While the controversial Mondelez decision is still subject to appeal, Justice Flick confirmed that it is authoritative in the way it addresses the role of the personal/carer’s leave entitlement conferred by the Fair Work Act 2009 (Cth) (the “Act”) under section 96. In particular, the personal/carer’s leave entitlement is a “form of income protection which presupposes that an employee is in receipt of income”. This is predicated on the employee being able to “take leave from otherwise performing the work they are required to perform”. Justice Flick agreed with Qantas’ interpretation that the very heart of this entitlement requires there to be work available or required “from which to derive income in the first place” [at para 31].

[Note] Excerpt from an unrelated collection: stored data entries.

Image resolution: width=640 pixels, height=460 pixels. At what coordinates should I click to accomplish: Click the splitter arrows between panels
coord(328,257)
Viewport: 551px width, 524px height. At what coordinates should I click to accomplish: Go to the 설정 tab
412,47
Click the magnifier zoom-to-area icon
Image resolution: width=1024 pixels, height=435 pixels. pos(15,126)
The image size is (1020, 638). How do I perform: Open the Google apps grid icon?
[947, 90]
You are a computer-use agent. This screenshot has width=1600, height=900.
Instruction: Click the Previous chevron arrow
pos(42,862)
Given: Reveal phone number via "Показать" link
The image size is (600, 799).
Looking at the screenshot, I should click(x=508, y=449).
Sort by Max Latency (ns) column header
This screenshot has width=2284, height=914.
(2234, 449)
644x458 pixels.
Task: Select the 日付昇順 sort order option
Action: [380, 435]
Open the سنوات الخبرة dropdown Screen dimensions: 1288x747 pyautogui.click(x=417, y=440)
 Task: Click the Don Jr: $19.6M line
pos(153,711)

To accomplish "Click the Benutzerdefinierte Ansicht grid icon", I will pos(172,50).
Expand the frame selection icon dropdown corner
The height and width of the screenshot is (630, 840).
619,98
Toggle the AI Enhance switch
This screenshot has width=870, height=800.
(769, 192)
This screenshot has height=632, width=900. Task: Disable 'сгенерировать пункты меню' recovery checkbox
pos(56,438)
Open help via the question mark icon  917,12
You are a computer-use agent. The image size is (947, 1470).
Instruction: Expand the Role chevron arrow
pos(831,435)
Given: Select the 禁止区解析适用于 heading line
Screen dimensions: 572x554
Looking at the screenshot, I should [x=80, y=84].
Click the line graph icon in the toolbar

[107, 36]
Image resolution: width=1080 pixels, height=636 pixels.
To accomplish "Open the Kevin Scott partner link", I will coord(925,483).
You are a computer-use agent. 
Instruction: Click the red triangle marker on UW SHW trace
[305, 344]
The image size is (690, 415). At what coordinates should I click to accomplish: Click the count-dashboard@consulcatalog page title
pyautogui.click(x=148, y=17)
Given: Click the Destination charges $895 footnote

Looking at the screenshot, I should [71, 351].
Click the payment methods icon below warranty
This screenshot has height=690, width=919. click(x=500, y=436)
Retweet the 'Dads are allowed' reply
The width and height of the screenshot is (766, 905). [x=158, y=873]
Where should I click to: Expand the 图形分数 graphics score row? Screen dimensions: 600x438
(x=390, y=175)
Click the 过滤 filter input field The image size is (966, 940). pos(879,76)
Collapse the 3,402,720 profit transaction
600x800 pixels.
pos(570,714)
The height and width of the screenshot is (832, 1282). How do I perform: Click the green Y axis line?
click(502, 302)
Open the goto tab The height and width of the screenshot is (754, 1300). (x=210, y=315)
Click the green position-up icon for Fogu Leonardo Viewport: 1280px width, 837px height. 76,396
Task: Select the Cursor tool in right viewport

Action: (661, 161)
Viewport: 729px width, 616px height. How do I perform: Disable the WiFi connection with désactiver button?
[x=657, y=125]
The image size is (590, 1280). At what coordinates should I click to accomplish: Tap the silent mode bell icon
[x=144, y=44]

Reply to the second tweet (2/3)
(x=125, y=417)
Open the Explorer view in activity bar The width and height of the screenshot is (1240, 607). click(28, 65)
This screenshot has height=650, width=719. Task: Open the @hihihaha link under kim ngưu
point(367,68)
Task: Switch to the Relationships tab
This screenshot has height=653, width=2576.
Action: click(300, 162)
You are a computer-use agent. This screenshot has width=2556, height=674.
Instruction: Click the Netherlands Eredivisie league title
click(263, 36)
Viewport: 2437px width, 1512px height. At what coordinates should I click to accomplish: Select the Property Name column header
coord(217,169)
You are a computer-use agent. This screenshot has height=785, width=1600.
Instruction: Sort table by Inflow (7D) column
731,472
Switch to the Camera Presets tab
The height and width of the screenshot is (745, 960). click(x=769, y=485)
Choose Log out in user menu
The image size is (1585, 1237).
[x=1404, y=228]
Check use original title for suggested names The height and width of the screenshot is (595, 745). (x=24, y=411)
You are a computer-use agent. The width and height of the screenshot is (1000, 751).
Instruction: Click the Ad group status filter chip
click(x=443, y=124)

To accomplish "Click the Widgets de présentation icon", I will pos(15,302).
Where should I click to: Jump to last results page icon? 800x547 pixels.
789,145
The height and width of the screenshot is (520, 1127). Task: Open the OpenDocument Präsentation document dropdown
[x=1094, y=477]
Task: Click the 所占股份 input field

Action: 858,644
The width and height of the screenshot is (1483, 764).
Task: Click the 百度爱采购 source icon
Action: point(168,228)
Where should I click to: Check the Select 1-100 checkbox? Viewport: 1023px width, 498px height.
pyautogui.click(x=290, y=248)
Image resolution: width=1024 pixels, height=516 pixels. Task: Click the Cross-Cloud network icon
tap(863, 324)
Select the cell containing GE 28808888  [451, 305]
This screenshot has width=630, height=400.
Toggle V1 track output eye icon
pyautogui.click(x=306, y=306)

Justice Flick made it clear that the source of the ability to stand down employees without pay arises from either legislative provisions or in the terms of an industrial instrument. Standing down employees lawfully under the Act means that there is no useful work which the employee can perform or be absent from. In these circumstances, where there is no work available, there is no income and accordingly there can be no entitlement to access the personal/carer’s leave entitlement under the Act. The source of the stand down power applicable to Qantas under the relevant enterprise agreement in question did not alter this conclusion.
This supports the view held by PCS that given there is no work for employees to do during periods of stand down, there is no relevance arising from the employee being sick or unfit for work. In our view, while the judgment did not delve into this issue, we consider that the position held by Justice Flick also supports the position taken with respect to the treatment of personal/carer’s leave during a period of unpaid parental leave provided in the Act, which expressly prohibits the entitlement to personal/carer’s leave being available during such a period (see section 79(2) of the Act). It would be entirely inconsistent and unjust for an employee who is stood down to receive personal/carer’s leave where an employee on unpaid parental leave cannot.
Importantly, this case does not consider the availability of the personal/carer’s leave entitlement during periods of stand down authorised pursuant to a Jobkeeper enabling stand down direction under the Jobkeeper scheme.